# Your task
Scan the records below for the line with "Mine kreditnotaer (72, 2485)" and the line with "[Outlet: SUNS 6,5W". Repeat those two lines and every line between them exactly, and nothing else.

# Provided entries

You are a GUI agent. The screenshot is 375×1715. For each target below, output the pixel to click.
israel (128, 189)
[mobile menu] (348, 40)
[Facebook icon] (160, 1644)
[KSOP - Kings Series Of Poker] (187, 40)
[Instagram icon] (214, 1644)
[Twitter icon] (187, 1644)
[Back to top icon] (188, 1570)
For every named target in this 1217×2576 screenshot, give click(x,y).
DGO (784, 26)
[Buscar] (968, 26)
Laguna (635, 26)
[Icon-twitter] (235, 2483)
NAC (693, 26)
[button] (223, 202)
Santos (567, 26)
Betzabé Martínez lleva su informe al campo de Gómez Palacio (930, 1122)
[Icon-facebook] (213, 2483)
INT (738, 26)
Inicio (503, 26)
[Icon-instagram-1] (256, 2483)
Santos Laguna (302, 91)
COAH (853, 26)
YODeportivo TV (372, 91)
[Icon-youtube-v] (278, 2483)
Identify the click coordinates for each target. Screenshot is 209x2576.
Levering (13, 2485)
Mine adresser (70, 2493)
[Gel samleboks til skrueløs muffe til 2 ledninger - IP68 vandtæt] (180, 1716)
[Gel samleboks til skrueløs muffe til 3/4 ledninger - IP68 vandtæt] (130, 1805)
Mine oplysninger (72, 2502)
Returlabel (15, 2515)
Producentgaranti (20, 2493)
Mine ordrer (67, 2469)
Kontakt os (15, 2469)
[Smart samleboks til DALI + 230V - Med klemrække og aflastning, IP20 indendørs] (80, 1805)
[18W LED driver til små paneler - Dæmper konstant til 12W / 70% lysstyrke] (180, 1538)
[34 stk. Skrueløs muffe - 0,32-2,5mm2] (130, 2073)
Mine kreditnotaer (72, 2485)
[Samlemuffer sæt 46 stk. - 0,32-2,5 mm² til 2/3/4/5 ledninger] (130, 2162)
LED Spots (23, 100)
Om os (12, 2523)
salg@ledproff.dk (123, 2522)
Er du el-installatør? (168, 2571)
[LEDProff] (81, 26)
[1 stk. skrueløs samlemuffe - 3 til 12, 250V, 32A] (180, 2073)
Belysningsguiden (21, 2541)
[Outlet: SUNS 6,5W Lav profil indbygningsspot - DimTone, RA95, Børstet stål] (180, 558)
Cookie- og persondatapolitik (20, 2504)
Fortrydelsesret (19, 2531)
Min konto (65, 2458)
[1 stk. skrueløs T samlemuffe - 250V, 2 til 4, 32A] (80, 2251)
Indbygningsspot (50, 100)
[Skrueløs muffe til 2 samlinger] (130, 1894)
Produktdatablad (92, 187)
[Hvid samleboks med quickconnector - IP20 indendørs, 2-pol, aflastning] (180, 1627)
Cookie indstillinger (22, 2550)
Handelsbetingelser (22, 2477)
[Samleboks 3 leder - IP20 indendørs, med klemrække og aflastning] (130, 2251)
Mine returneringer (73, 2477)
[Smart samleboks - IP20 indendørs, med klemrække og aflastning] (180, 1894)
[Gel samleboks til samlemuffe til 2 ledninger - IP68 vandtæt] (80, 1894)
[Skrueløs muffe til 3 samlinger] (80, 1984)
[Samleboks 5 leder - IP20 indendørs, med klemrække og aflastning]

# Response below
Mine kreditnotaer (72, 2485)
[Samlemuffer sæt 46 stk. - 0,32-2,5 mm² til 2/3/4/5 ledninger] (130, 2162)
LED Spots (23, 100)
Om os (12, 2523)
salg@ledproff.dk (123, 2522)
Er du el-installatør? (168, 2571)
[LEDProff] (81, 26)
[1 stk. skrueløs samlemuffe - 3 til 12, 250V, 32A] (180, 2073)
Belysningsguiden (21, 2541)
[Outlet: SUNS 6,5W Lav profil indbygningsspot - DimTone, RA95, Børstet stål] (180, 558)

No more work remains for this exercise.